Step 1: Install the dotenv package
npm install dotenv
Step 2: Create a .env file
Create a file called .env in your project root (same level as package.json). BE SURE to add .env to .gitignore.
PORT=4000
Step 3: Configure dotenv in your code
Update your src/index.ts file to load the environment variables:
import express from "express";
import dotenv from "dotenv";
dotenv.config(); // Load .env file
const app = express();
const PORT = process.env.PORT || 3000; // Use env var or default to 3000
app.get("/", (req, res) => {
res.json({ message: "Hello world!" });
});
// other routes
app.listen(PORT, () => {
console.log(`Server running at http://localhost:${PORT}`);
});
What changed?
import dotenv from 'dotenv';- Imports the dotenv packagedotenv.config();- Loads variables from the.envfile intoprocess.envconst PORT = process.env.PORT || 3000;- Uses the PORT from .env file, or defaults to 3000 if not set
Now your server will run on port 4000 (from the .env file) instead of 3000.

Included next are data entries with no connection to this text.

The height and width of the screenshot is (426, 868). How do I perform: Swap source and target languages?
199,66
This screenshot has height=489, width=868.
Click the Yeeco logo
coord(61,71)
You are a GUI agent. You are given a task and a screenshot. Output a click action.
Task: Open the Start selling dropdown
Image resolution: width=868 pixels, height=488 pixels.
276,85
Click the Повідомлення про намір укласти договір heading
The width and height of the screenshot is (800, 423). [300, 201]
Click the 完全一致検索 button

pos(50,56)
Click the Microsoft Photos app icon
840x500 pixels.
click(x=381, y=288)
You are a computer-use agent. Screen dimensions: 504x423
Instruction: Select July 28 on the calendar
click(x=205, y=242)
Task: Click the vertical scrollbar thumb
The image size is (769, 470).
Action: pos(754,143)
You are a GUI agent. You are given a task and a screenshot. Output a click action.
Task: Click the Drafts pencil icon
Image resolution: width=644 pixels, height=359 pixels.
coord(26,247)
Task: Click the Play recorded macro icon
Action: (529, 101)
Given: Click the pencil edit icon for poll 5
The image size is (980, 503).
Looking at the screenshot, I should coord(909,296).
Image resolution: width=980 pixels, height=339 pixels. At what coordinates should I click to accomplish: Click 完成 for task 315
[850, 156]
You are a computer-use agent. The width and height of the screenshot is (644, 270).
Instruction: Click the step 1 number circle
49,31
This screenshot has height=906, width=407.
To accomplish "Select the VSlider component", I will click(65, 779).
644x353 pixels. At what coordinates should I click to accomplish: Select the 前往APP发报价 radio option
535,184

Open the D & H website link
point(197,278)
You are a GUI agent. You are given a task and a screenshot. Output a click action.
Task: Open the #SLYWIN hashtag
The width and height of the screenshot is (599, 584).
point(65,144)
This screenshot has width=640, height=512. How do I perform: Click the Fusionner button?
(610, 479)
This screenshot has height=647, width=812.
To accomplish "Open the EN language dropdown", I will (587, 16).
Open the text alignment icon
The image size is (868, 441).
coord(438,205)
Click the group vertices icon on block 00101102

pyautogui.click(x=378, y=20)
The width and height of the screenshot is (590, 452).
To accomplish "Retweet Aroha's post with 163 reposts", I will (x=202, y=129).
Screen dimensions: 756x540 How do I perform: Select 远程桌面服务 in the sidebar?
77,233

Note: Since you’re using tsx watch, the server automatically restarted when you saved the changes to your code, which picked up the new environment variables from the .env file. Your server will now be running on port 4000.
Development vs Production
- Development: The
.envfile is used to load environment variables - Production: Environment variables are set in your hosting platform’s configuration (like Heroku, Vercel, Railway, etc.) and the
.envfile is ignored - This keeps your configuration flexible and secure across different environments
Example: Different environments use different values
# Development (.env file)
DATABASE_URL=postgresql://localhost:5432/dev_db
API_KEY=dev_key_123
# Production (hosting platform config)
DATABASE_URL=postgresql://prod-server:5432/prod_db
API_KEY=real_api_key_abc123
This way, your code stays the same but uses different databases, API keys, and other configuration based on the environment.